Vicente Grez Yávar (21 January 1847 – 1 June 1909) was a Chilean politician, journalist, and writer.

==Family and education==
Vicente Grez Yávar was born in Santiago in 1847, the son of Manuel Grez and Manuela Yávar.

He studied humanities at the National Institute after some elementary courses at San Luis College. He entered law school, but his literary interests led him to drop out.

He married Mercedes Mulet on 4 February 1867 at the Parroquia El Sagrario. They had one son.

==Journalistic and literary career==
Grez began his work in journalism in 1868 as editor of El Charivari, a satirical political publication. He also collaborated, under various pseudonyms, on publications such as La Linterna del Diablo, with caustic verses lampooning public figures.

These early activities as a journalist shaped the rest of his life, leading to jobs as editor and publisher of the newspapers El Heraldo, La Época, La República, La Campana, La Patria (of which he was director from 1893 to 1894), La Opinión, and El Mercurio, and the magazines La Revista de Santiago, Sud-América, Las Veladas Literarias, Las Novedades, El Nuevo Ferrocarril, Los Debates, Los Lunes, El Salín and Revista de Artes y Letras.

In his first books he displayed an interest in publicizing the history of Chile. His novel Las mujeres de la Independencia (1878) formed a portrait of several important Chilean women of the early 19th century. La vida santiaguina (1879) characterized some aspects of 17th century Chilean society. El combate homérico (1880) narrated the events of the naval Battle of Iquique.
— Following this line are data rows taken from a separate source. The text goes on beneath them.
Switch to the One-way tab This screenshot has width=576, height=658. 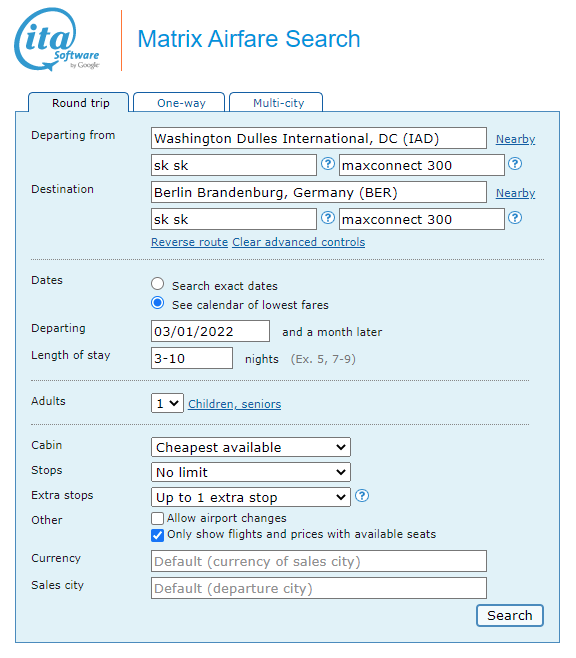pyautogui.click(x=179, y=102)
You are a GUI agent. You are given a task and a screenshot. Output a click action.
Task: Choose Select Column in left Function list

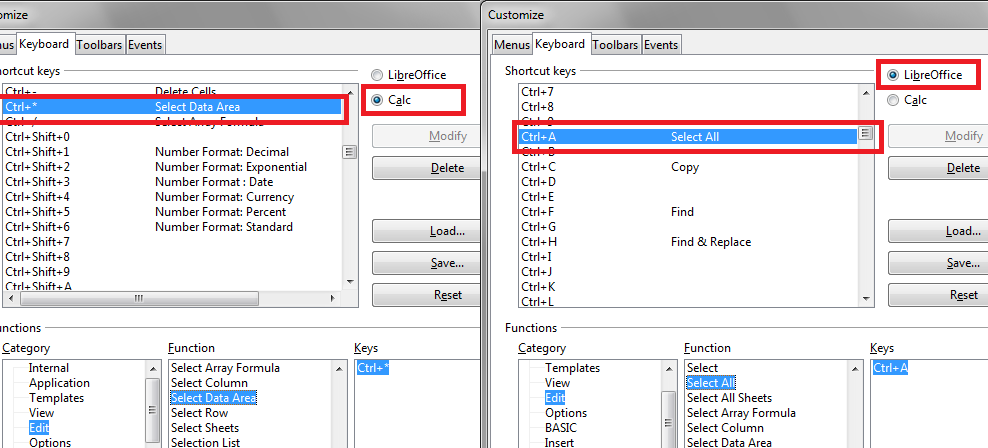(209, 383)
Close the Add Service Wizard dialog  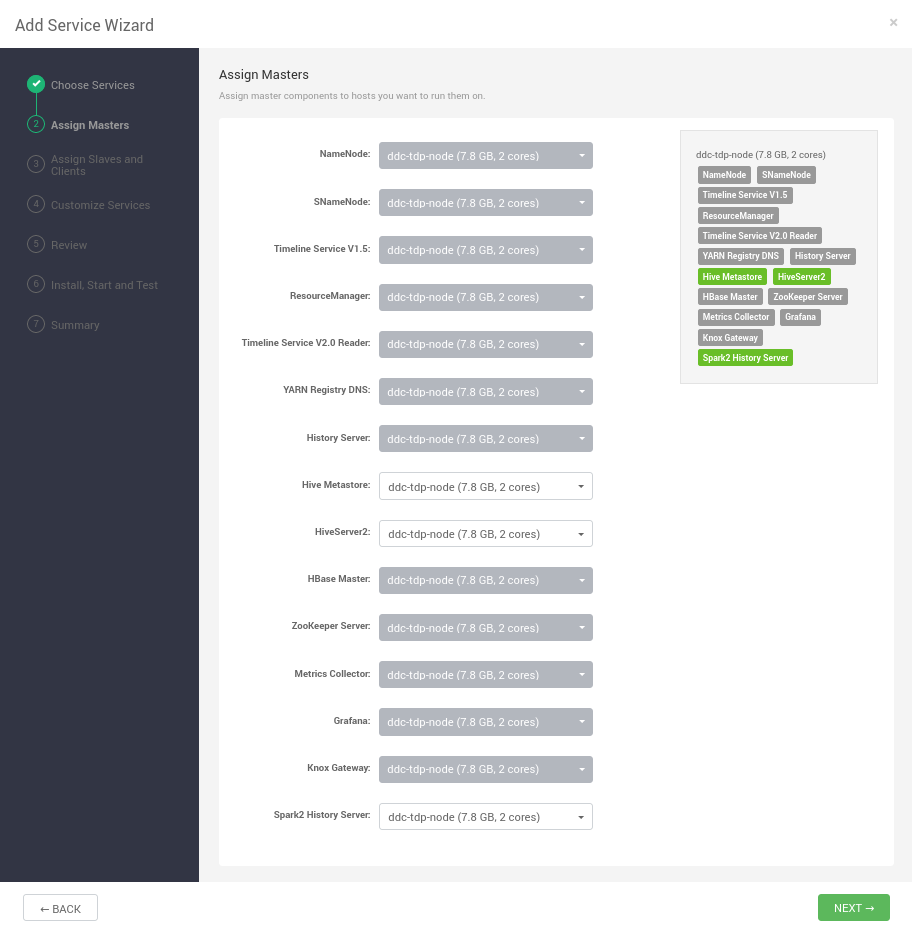point(893,23)
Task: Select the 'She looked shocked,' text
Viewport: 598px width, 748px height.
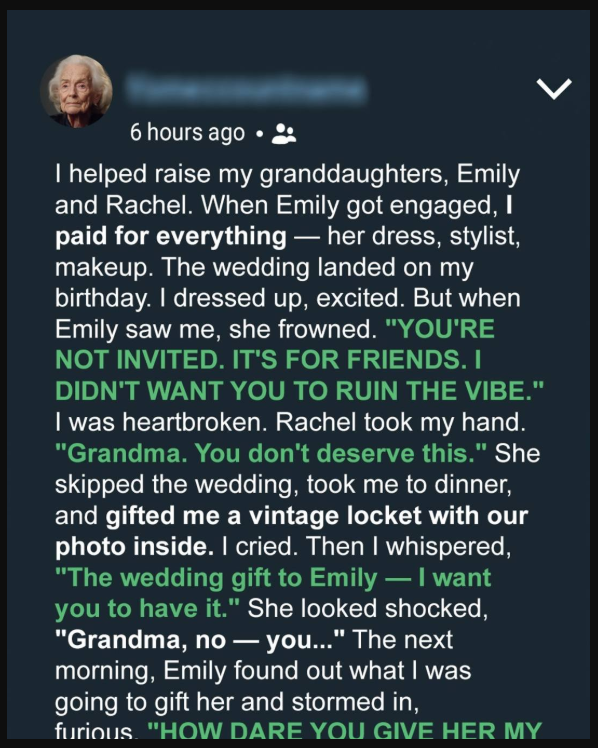Action: 368,609
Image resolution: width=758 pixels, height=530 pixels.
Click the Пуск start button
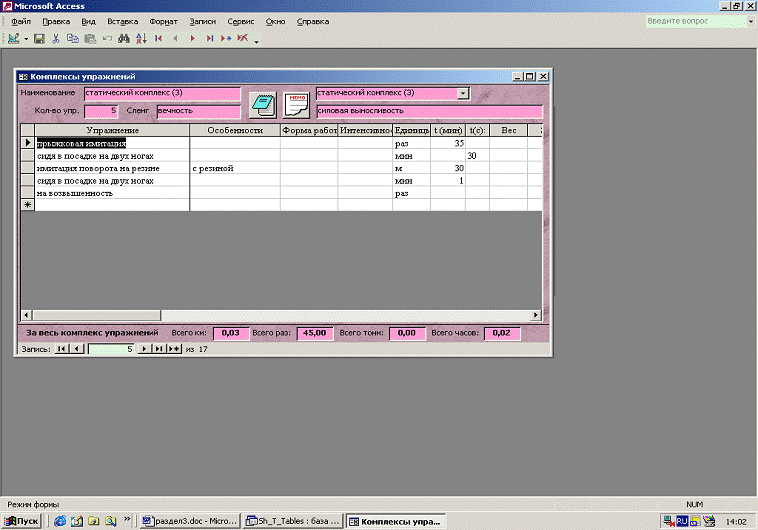pyautogui.click(x=22, y=521)
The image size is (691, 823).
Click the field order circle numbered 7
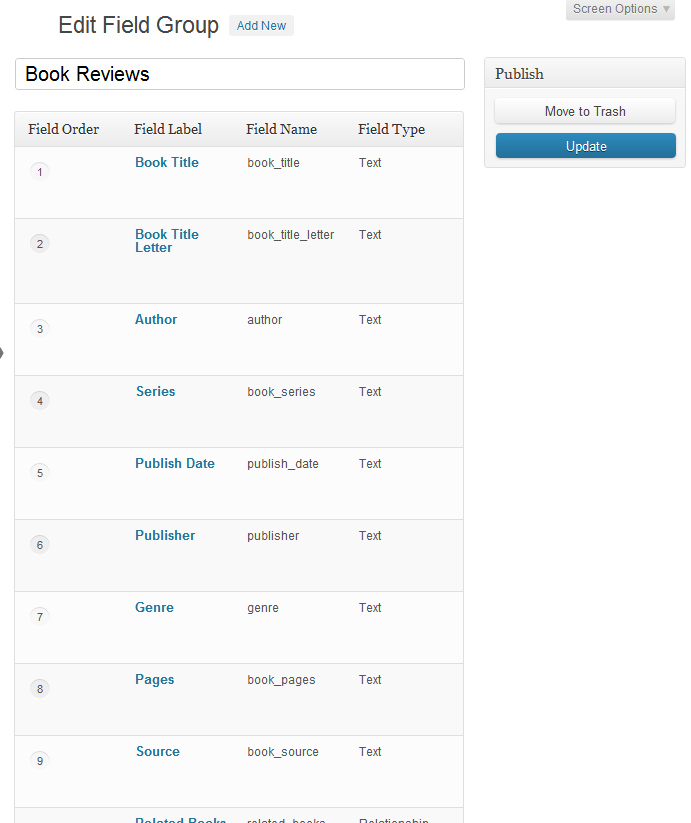(x=40, y=617)
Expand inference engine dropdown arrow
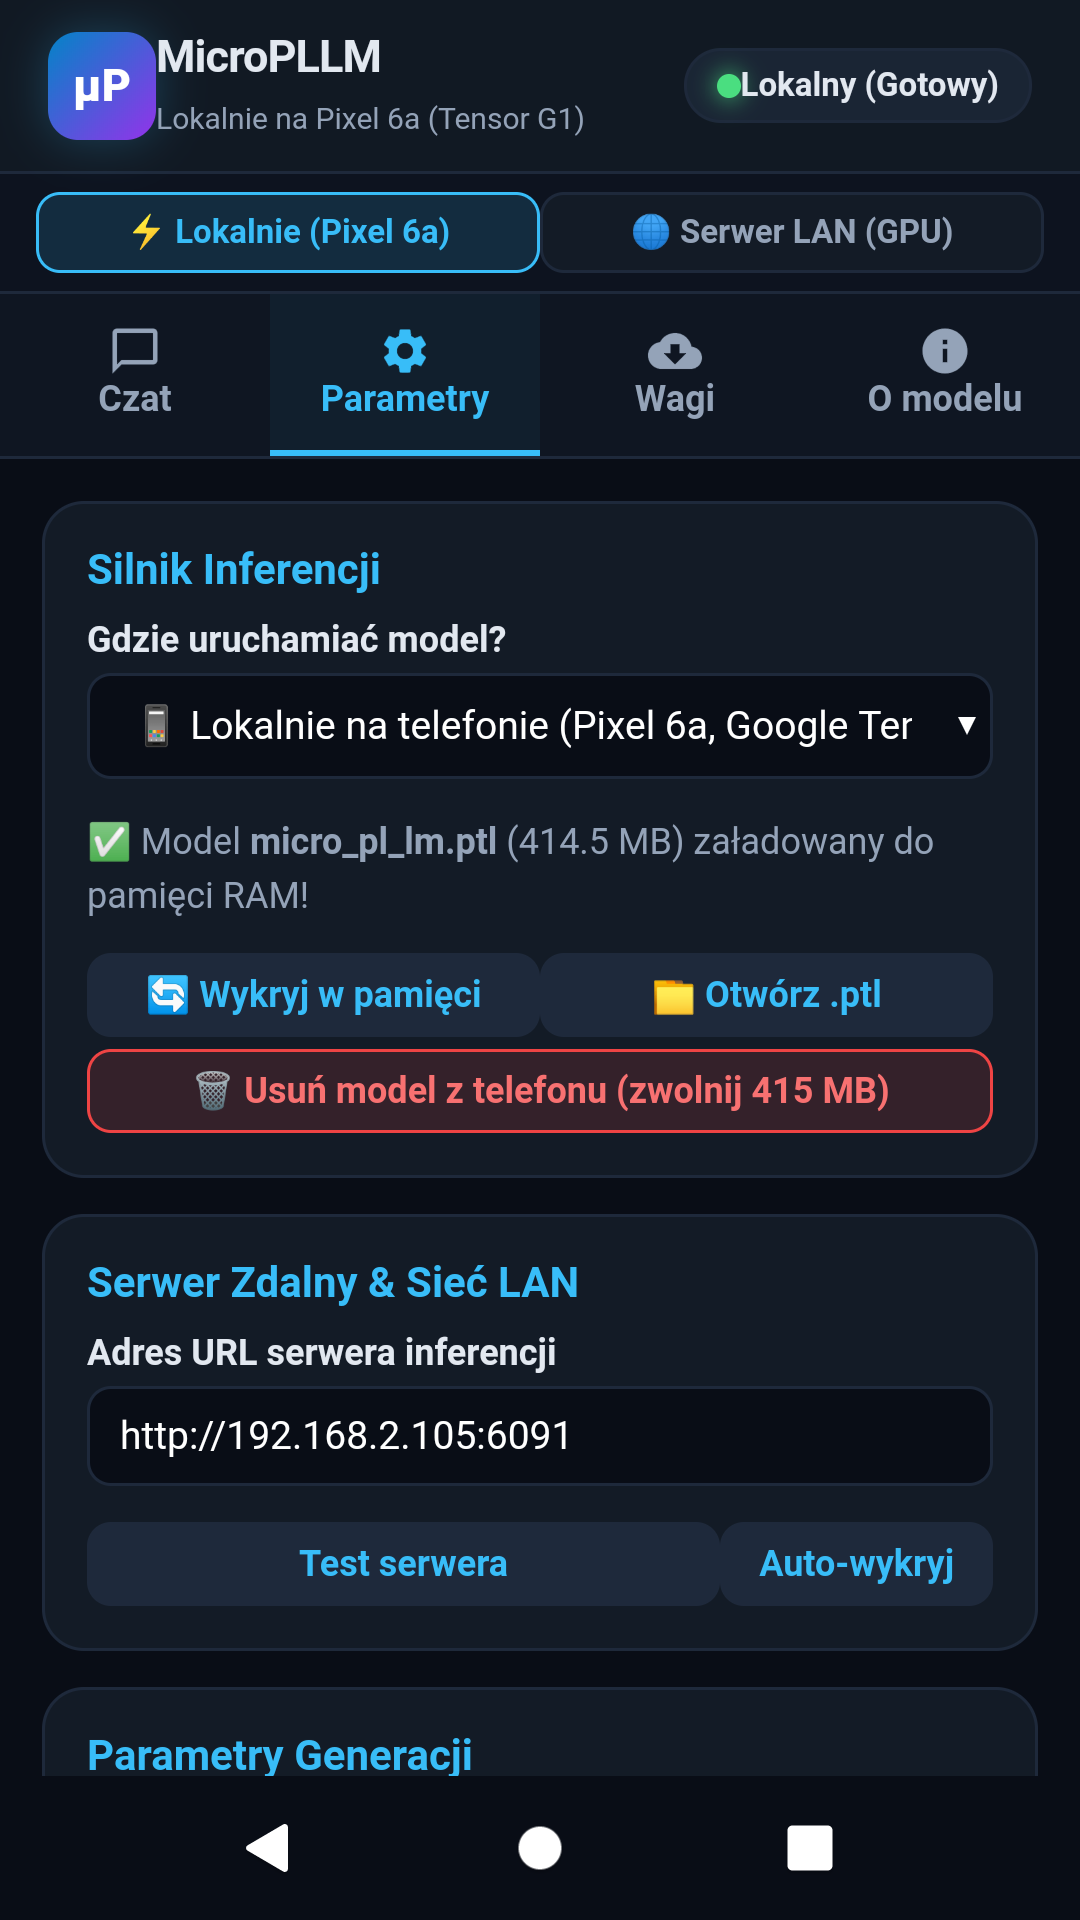This screenshot has height=1920, width=1080. tap(966, 726)
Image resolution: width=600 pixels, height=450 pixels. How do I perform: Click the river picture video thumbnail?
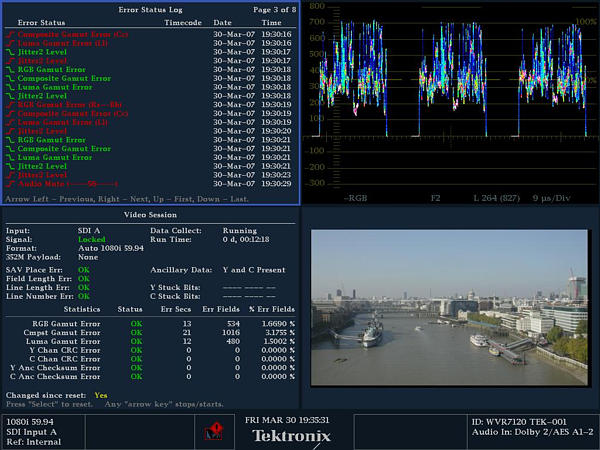point(449,306)
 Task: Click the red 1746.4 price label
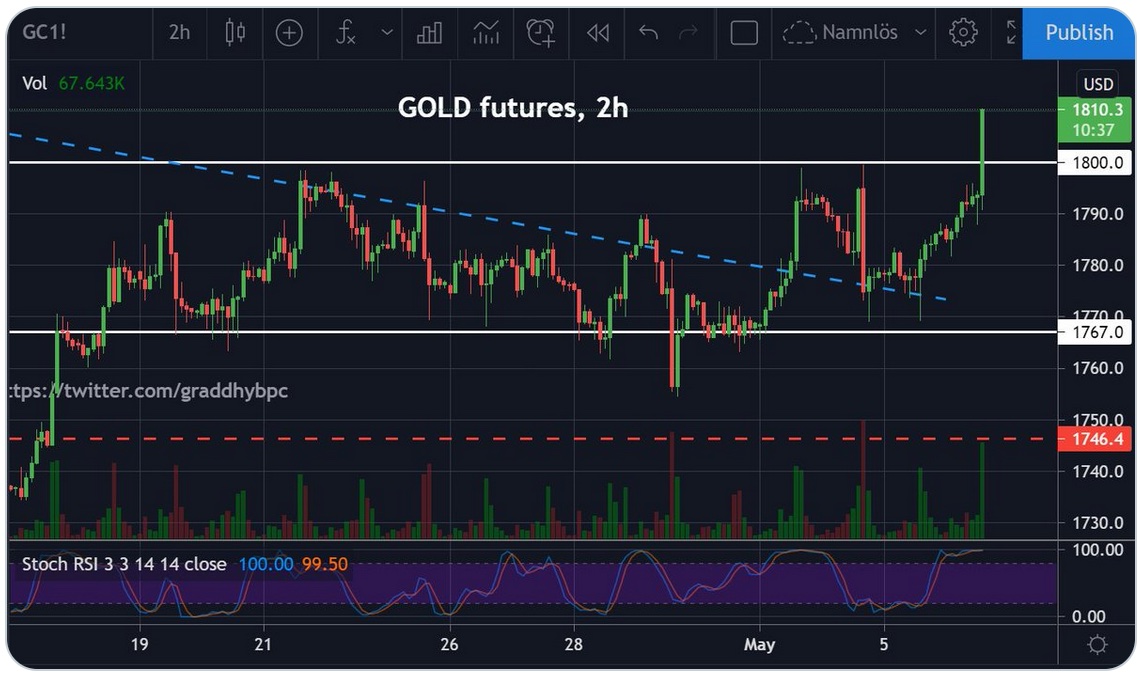(x=1095, y=439)
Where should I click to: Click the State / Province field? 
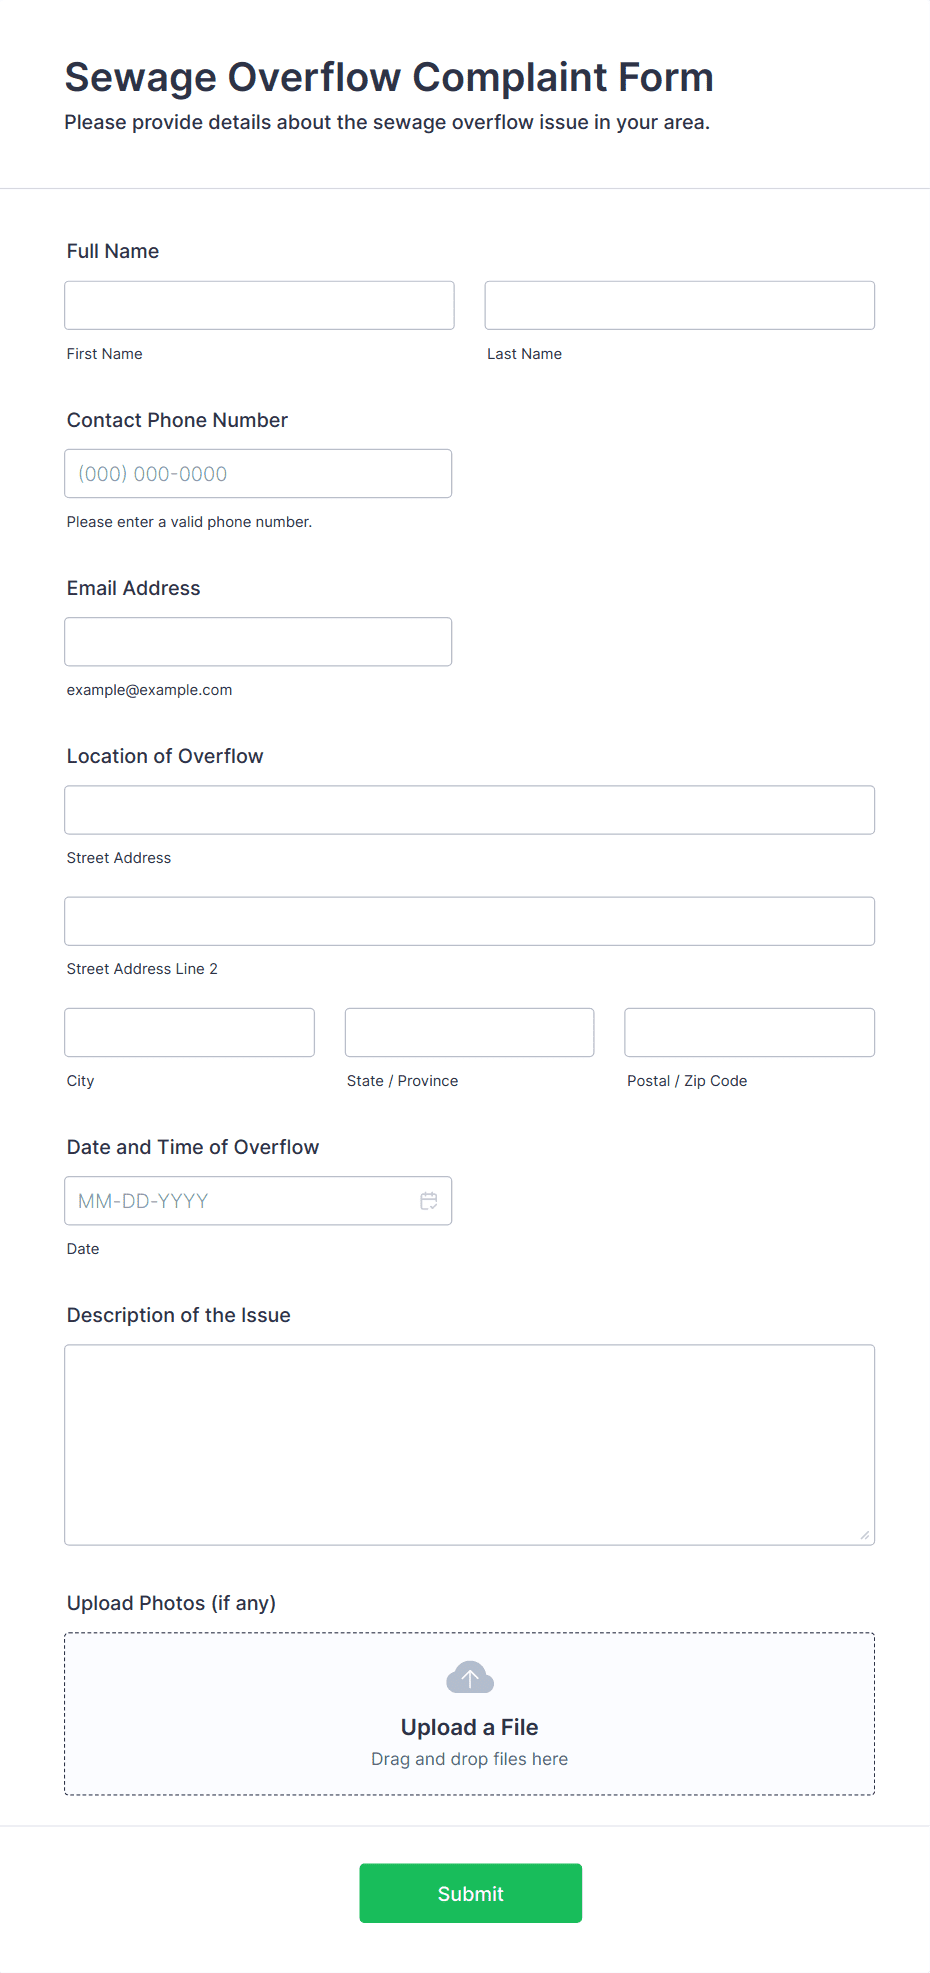tap(469, 1032)
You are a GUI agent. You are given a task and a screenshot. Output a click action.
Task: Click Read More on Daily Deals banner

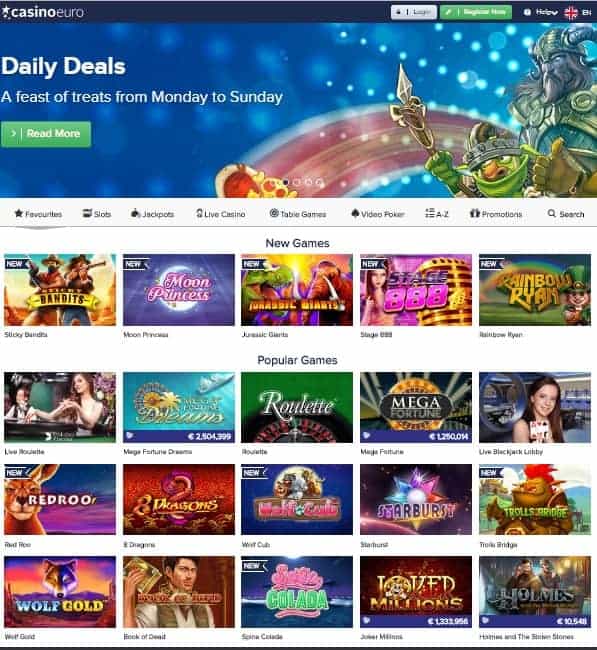(46, 134)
In 1882 he released Ráfagas, a collection of short poems which had previously been published in El Heraldo. His later novels Emilia Reynals (1883), La dote de una joven (1884), Marianita (1881), and El ideal de una esposa (1887) were very well received by the reading public and were compared with the works of Alberto Blest Gana. Pages of his unpublished novel Jenio sin alas were published in La Revista Nueva in 1900.

He was also an art critic, founding the Revista de Bellas Artes (1889–1890) and serving as secretary of the organizing committee of Chile's presentation at the 1889 Exposition Universelle in Paris. At this time he wrote the book Les beaux arts au Chili. Grez's work culminated with his particular vision of the era and of nortino territory, Viaje de destierro (1893).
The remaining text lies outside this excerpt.